Analysis of uniformity coating applied to the fabric surface is conducted using the digital color imaging system DigiEye [5,19,20]. Non-contact digital color imaging system DigiEye enables colorimetric measurements from samples with an ultra-small area, featuring irregular surfaces according to the International Commission on Illumination (CIE) standard [21]. The total color difference ∆E is calculated between two areas using chosen CIE illuminant. The illuminant D65 is most often used. The illuminant is a statistical representation of average daylight with a correlated color temperature of approximately 6500 K. The total color difference is measured on a scale from 0 to 100. If ∆E < 1, the difference is not perceptible by human eyes. Two colors can be optically distinguished if ∆E ≥ 1. For ∆E equal to 1 or 2 the difference is perceptible through close observation. The difference is perceptible at a glance for ∆E greater than or equal to 3.

The main aim of the study is to assess the quality of coating deposited on the basalt fabric, Nomex^® fabric, and cotton fabric, with the flame-retardant finishing, using the magnetron sputtering method. A coating of 5 µm thickness was deposited on the surface of selected fabrics, due to a statistical analysis showing that the assumed thickness is preferred [22]. The evenly coated fabric ensures that there are no places on the sample surface where the values of thermal parameters such as the resistance to contact heat and resistance to radiant heat deviate significantly from the specified ones. The criterion allowing for the comparison of surfaces and indication of which surface is more evenly coated is proposed.

2. Materials

The fabrics selected for testing are used in personal protective equipment (i.e., protective clothing or gloves used for protection against heat and flames).

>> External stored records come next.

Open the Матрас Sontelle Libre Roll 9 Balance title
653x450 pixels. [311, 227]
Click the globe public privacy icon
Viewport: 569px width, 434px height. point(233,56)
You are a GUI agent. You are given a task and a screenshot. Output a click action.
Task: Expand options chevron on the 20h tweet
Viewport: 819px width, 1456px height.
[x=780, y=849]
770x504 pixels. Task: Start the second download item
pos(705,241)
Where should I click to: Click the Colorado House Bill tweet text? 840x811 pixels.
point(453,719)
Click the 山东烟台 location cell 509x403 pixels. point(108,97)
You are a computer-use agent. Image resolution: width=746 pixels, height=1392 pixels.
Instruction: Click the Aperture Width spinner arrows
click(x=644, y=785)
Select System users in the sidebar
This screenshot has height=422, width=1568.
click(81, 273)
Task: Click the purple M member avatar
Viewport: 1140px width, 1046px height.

Three flame-retardant twill weave fabrics were selected for testing [22]:

• Basalt fabric (100% basalt fibers) with a thickness of 0.55 mm and surface mass of 398 g/m²;
• Nomex^® fabric (93% m-aramid, 5% p-aramid, and 2% antistatic fibers P140) with a thickness of 0.37 mm and surface mass of 266 g/m²; and
• Cotton fabric with the flame-retardant finish (100% cotton fibers) and a thickness of 0.66 mm and surface mass of 376 g/m².

Basalt fibers are flame-retardant. Fabrics made of basalt fibers can be used as materials to protect against fire and heat. Nomex^® fibers are used in protective fabrics, garments, and insulation. These materials are considered to be flame-retardant textiles. Cotton flame-retardant fabrics can protect workers from heat and flames and have a soft hand-feel. In preliminary tests, the thermal conductivity coefficient was determined as described in [5]. Measurements were repeated ten times, and the coefficient of variation did not exceed 2.5%. The thermal conductivity coefficient of basalt fabric is 0.038 Wm⁻¹K⁻¹, Nomex^® fabric is 0.043 Wm⁻¹K⁻¹, and cotton fabric is 0.046 Wm⁻¹K⁻¹. All the fabrics were characterized as having low thermal conductivity.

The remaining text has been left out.